## Instructions for the task
Each line below that holds the word "parts" counts toward the answer; reply with the total number only.

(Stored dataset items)
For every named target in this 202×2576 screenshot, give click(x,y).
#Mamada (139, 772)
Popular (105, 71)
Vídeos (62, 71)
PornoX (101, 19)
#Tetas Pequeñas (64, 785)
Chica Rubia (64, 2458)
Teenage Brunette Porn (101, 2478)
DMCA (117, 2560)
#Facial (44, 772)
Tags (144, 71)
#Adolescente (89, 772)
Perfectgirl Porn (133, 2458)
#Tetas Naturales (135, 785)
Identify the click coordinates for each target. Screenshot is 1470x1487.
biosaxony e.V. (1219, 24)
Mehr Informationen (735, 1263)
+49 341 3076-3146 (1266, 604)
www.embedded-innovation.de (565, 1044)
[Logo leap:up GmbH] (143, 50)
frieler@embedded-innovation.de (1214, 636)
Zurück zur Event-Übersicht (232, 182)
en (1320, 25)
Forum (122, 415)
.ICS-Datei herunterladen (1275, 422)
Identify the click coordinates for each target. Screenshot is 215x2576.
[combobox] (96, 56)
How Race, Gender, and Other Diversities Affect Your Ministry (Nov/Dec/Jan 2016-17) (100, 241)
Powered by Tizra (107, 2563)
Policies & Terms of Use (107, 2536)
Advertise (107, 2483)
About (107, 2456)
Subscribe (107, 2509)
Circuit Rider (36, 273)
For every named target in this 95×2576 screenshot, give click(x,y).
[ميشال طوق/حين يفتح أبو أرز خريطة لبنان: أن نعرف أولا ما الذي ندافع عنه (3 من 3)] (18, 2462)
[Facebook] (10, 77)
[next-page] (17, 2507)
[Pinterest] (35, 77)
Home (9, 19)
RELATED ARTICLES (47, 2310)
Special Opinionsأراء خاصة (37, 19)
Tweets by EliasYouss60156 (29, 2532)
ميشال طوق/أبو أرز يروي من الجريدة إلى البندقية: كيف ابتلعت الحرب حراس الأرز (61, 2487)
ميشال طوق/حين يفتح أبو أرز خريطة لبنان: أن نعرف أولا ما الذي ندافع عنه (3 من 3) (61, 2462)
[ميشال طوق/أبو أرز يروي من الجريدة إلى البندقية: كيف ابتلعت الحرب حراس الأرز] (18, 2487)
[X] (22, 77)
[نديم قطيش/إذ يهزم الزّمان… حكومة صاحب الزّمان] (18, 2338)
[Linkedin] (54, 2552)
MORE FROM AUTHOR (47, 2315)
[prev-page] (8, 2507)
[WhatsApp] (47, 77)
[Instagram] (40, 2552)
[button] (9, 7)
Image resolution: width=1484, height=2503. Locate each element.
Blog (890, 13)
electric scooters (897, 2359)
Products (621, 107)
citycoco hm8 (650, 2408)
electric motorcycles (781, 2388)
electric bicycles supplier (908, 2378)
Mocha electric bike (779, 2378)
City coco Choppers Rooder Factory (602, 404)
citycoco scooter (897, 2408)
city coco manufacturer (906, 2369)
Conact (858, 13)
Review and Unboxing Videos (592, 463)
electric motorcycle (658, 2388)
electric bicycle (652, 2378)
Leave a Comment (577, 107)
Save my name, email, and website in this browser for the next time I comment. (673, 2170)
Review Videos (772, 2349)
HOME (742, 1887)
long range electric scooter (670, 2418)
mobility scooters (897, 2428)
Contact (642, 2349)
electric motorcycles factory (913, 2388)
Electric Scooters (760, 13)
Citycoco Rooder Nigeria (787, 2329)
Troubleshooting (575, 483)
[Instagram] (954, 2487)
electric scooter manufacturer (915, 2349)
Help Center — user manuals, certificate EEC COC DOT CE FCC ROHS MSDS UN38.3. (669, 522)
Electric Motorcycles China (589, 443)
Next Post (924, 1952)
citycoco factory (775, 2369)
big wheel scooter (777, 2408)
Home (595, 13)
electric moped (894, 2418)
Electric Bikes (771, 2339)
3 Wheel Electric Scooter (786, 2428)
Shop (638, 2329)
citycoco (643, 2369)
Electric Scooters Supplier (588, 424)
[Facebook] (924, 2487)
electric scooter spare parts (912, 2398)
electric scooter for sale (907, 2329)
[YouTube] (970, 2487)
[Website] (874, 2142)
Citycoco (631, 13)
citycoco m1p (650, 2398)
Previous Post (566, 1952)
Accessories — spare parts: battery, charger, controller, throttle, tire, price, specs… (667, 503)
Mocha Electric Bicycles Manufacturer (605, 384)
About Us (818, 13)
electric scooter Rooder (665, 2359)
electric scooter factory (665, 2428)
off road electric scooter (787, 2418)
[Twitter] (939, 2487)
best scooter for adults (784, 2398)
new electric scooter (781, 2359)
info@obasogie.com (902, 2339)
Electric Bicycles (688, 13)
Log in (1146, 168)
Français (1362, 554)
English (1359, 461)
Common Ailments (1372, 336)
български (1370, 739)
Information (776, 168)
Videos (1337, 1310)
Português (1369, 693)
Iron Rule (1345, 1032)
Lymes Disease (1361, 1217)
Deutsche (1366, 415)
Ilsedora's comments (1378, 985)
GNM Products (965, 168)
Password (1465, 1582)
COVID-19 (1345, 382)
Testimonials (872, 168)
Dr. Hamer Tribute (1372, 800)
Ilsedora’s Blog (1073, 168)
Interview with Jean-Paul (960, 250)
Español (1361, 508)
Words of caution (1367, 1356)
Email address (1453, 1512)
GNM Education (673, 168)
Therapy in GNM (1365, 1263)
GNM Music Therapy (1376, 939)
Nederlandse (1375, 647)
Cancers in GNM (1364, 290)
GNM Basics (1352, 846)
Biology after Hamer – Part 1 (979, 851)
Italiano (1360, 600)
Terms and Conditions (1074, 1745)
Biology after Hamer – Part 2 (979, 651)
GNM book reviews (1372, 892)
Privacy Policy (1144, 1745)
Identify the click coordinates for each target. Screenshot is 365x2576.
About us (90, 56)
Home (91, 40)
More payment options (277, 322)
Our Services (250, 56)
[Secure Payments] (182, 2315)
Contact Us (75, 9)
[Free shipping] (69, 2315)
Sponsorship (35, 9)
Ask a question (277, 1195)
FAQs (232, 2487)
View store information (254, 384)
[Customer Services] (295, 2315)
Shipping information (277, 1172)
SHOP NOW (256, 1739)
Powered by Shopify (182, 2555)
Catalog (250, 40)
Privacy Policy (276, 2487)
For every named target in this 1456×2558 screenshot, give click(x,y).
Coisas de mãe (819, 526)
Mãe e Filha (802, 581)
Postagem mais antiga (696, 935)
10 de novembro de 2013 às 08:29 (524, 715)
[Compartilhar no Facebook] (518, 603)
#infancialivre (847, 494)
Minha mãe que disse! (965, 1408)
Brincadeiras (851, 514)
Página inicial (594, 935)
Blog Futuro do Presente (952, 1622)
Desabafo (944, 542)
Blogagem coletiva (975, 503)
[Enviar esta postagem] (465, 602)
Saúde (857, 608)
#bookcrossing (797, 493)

## The answer
2